FlagEmbedding icon indicating copy to clipboard operation
FlagEmbedding copied to clipboard

Visualized BGE Evaluation

Open zwhus opened this issue 1 year ago • 12 comments

Hi, i want to reproduce the result of Visualized BGE, but zero-shot benchmark not clear, such as WebQA. Can you provide evaluation dataset and codes for zero-shot benchmark. Thanks!

zwhus avatar Jul 06 '24 09:07 zwhus

Sure, I will release the relevant evaluation datasets and evaluation code soon. I will inform you when it is complete. Thank you for your attention and patience.

JUNJIE99 avatar Jul 06 '24 17:07 JUNJIE99

Thanks, can you provide a time for me?

zwhus avatar Jul 07 '24 04:07 zwhus

Hello, the WebQA dataset and evaluation code have been made available at here. Should you have any further questions, please feel free to reach out.

We will also be progressively uploading other evaluation datasets.

Thanks.

JUNJIE99 avatar Jul 08 '24 07:07 JUNJIE99

Thanks, I will try it

zwhus avatar Jul 09 '24 09:07 zwhus

Thanks, Can you provide other benchmark such as FashIQ and CIRR? I notice CIRR score is 23.9(R1) in Pixword, but in paper is 23.42(R5)

zwhus avatar Jul 15 '24 07:07 zwhus

I believe you're referring to Pic2Word. The R@1 results of Pic2Word are based on the test set, and the test corpus of CIRR only contains 2,316 images. However, our tests are conducted using the entire CIRR image corpus, which includes 21,551 images. The size of the corpus is ten times that of the test corpus, which will inevitably lead to differences in the metrics.

The datasets for CIRR and FashionIQ (including label files and all images) have been updated in this link. The format of all benchmark files is similar, so if you're in a hurry, you can make simple adjustments based on the WebQA code.

JUNJIE99 avatar Jul 15 '24 07:07 JUNJIE99

Thank you for your quick response. I have noticed this detail. However, there is no CIRR image in the link. After I installed Pix2Word and downloaded it, there are 16,939 training images and 2,315 for testing and validation, with a total of 21,569 images. It seems there is a slight difference. Is there any additional operation required?

zwhus avatar Jul 15 '24 08:07 zwhus

I apologize, it seems that the CIRR image upload was interrupted earlier due to network issues. The re-upload has now been completed. You should be able to see it in this link.

Regarding the slight difference, we did not perform any additional operations on the CIRR dataset.
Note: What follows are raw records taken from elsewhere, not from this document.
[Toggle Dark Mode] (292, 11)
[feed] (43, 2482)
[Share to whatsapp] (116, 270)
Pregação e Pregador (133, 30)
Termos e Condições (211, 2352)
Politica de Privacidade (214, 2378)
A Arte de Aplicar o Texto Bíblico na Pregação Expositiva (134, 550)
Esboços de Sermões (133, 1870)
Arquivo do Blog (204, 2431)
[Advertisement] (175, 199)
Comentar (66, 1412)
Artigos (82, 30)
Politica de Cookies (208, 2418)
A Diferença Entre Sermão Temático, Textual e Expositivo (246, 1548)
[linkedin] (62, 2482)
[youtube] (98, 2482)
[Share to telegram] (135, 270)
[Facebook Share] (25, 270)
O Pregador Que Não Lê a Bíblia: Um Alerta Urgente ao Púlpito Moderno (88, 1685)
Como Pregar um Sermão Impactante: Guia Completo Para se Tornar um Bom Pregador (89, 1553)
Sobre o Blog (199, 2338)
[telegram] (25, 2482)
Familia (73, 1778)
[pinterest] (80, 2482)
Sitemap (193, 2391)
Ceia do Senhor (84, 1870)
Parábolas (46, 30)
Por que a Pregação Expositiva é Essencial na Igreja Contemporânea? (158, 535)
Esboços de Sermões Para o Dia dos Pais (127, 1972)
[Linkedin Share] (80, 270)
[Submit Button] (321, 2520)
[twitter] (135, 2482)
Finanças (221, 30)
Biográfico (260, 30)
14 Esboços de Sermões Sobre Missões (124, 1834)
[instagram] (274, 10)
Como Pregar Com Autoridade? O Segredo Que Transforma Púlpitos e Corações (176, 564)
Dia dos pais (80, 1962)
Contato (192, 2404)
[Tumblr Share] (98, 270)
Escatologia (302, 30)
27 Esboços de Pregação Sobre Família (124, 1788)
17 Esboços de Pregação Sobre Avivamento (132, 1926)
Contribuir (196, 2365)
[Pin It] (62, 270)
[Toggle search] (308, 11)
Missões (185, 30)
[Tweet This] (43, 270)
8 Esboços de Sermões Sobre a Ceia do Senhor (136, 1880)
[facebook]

I checked the CIRR dataset paper, and they reported a total of 21,552 images in Table 2. This number is closer to the size of our corpus.

JUNJIE99 avatar Jul 15 '24 08:07 JUNJIE99

Thanks, When evaluating other datasets, are the parameters used consistent with those for WebQA, such as k? I made some simple modifications for FashionIQ, but the metrics show a slight difference. If the parameters are consistent, I will carefully check the code.

zwhus avatar Jul 15 '24 09:07 zwhus

Thanks, When evaluating other datasets, are the parameters used consistent with those for WebQA, such as k? I made some simple modifications for FashionIQ, but the metrics show a slight difference. If the parameters are consistent, I will carefully check the code.

Yes, since we only calculate up to the top-100, setting k to 100 would be sufficient.

In addition, you need to pay attention to modifying the arguments in the model.encode_* within the index and search functions. For example, for FashionIQ, the corpus_type in the search function should be changed to mm_it because its query is image-text data.

JUNJIE99 avatar Jul 15 '24 09:07 JUNJIE99

Thank you, I was able to reproduce the results. I mistakenly compared the results of m3 with the base.

zwhus avatar Jul 15 '24 09:07 zwhus

Great!

JUNJIE99 avatar Jul 15 '24 09:07 JUNJIE99